> [Tasks to carry out]
a) In the passage praising an attorney, what kinds of work does the attorney appear to bill for?
b) Reproduce the stretch of the attorney passage from "And speaking of" through "nothing at all.".

> [Document section]
----------------

I love my attorney. It took me years to find a guy like this. Everything that you have ever heard that can be bad about attorneys: the opposite is true about my guy. He is honest, pragmatic, honorable, and fair. He knows his limitations—and will be the first to tell you when he comes up against them–but at the same time has a vast breadth of knowledge regarding real estate matters and business in general. And he doesn’t start a clock every time he picks up the phone or answers an e-mail. Believe it or not, he actually seems to charge only for “real work:” research and document preparation and such. (And on top of all that, he’s the kind of guy you’d want to have a beer with.) If you want me to put you in contact with him, I will.
And speaking of lawyers, I have to say that I really enjoyed Happy Hour is for Amateurs, by Philadelphia Lawyer. If you are offended by explicit talk of sex, drugs, and binge drinking, you may want to give it a miss. But beyond the raucous tales, this book takes you right into the bowels of the enormous billing machine that is “the law firm in America.” This book takes what we thought we already knew and knocks us right upside the head with it. It turns out we knew nothing at all.

----------------

> [Source data]
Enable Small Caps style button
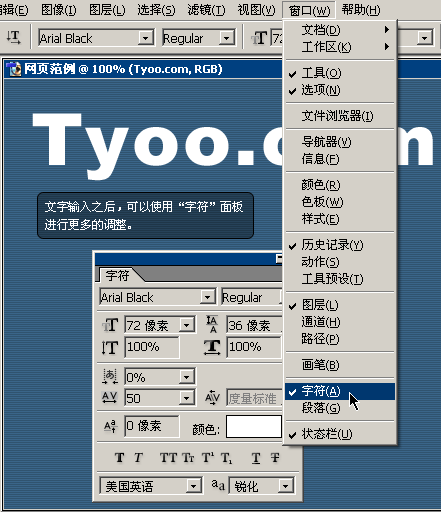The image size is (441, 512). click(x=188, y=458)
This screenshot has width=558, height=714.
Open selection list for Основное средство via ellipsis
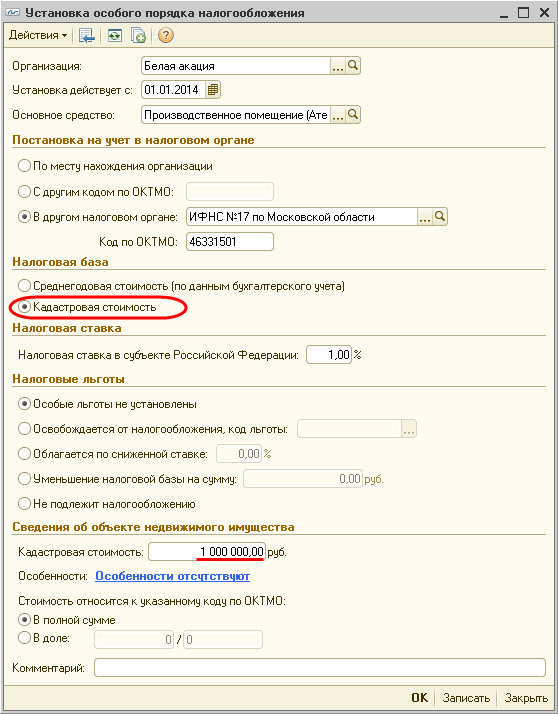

----------------

> [Expected responses]
a) He seems to charge only for "real work," such as research and document preparation.

b)
And speaking of lawyers, I have to say that I really enjoyed Happy Hour is for Amateurs, by Philadelphia Lawyer. If you are offended by explicit talk of sex, drugs, and binge drinking, you may want to give it a miss. But beyond the raucous tales, this book takes you right into the bowels of the enormous billing machine that is “the law firm in America.” This book takes what we thought we already knew and knocks us right upside the head with it. It turns out we knew nothing at all.